(Rows taken from a screen grounding dataset)
==========

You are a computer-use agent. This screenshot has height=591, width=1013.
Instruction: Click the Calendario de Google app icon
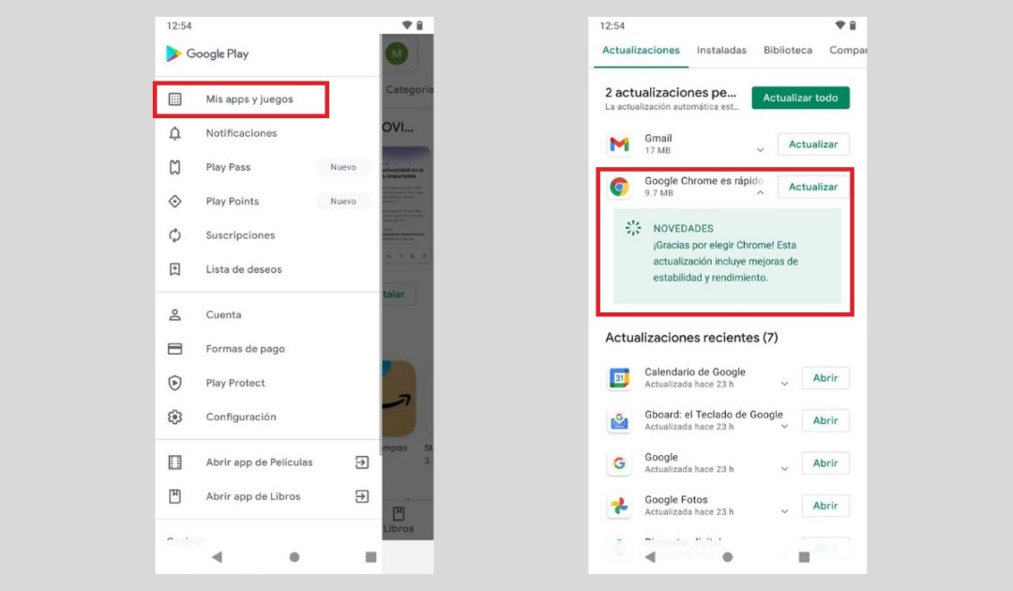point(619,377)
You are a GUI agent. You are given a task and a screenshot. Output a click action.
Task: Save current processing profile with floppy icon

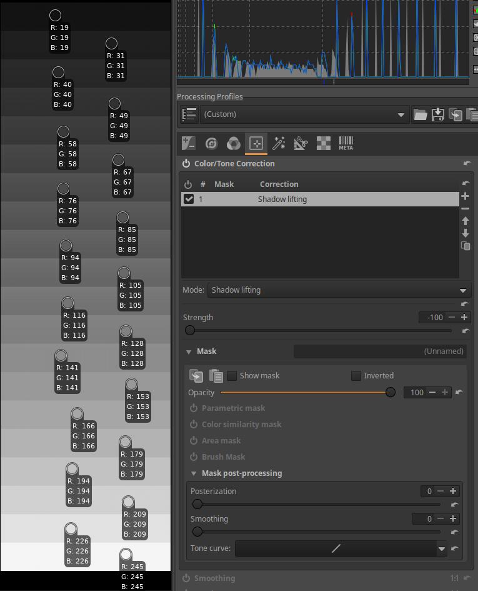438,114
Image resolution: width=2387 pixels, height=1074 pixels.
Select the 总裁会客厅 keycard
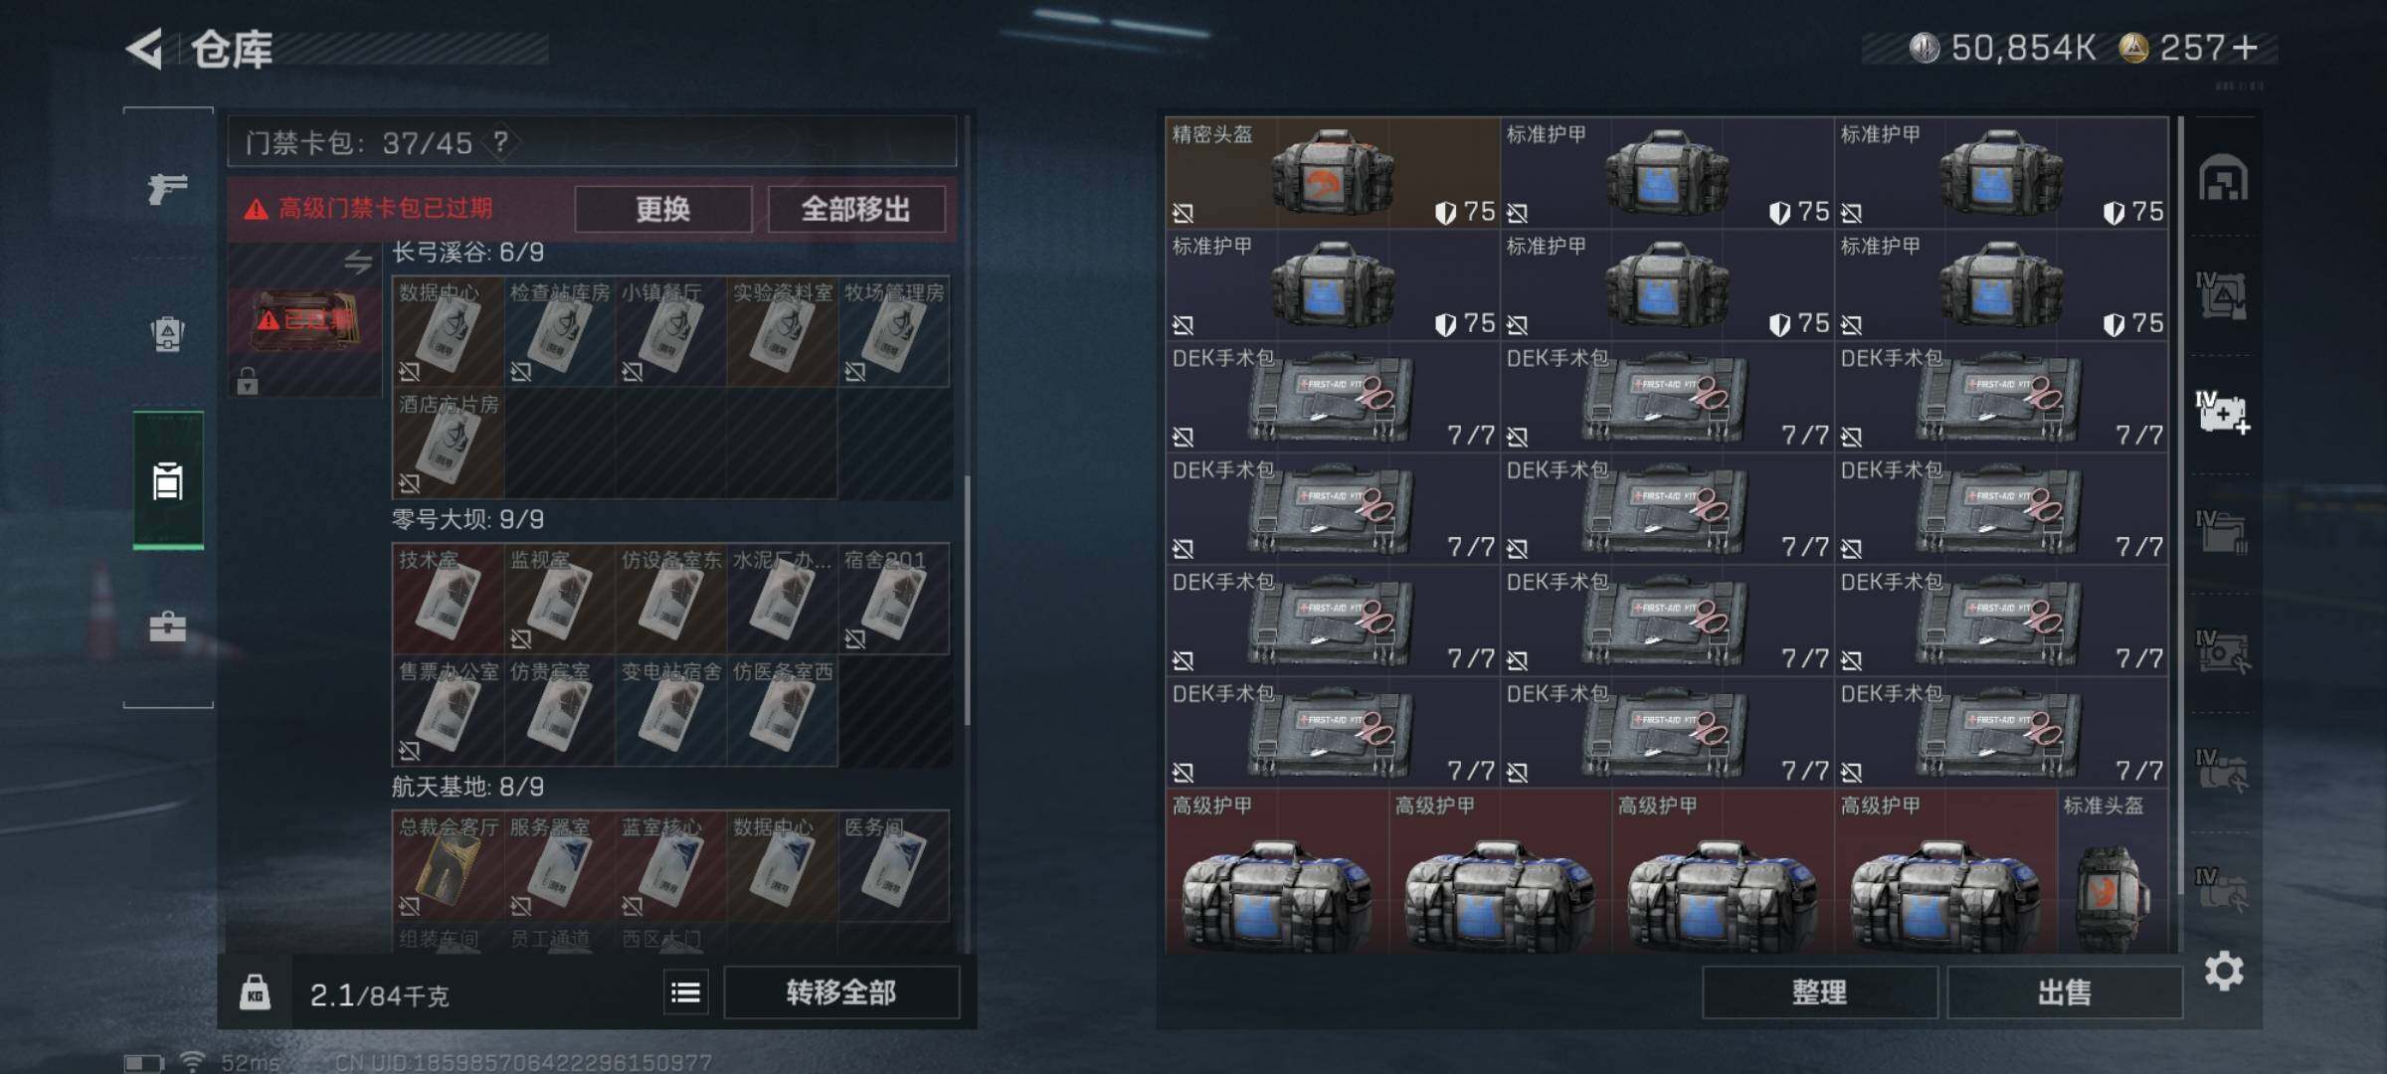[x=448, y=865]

==========

Can you write out all of the data above word for word, leaving out the pictures?

RESULT FOR THIS EXERCISE
You are a computer-use agent. This screenshot has height=591, width=1013.
Instruction: Click the Calendario de Google app icon
point(619,377)
You are a GUI agent. You are given a task and a screenshot. Output a click action.
Task: Save current processing profile with floppy icon

438,114
Image resolution: width=2387 pixels, height=1074 pixels.
Select the 总裁会客厅 keycard
[x=448, y=865]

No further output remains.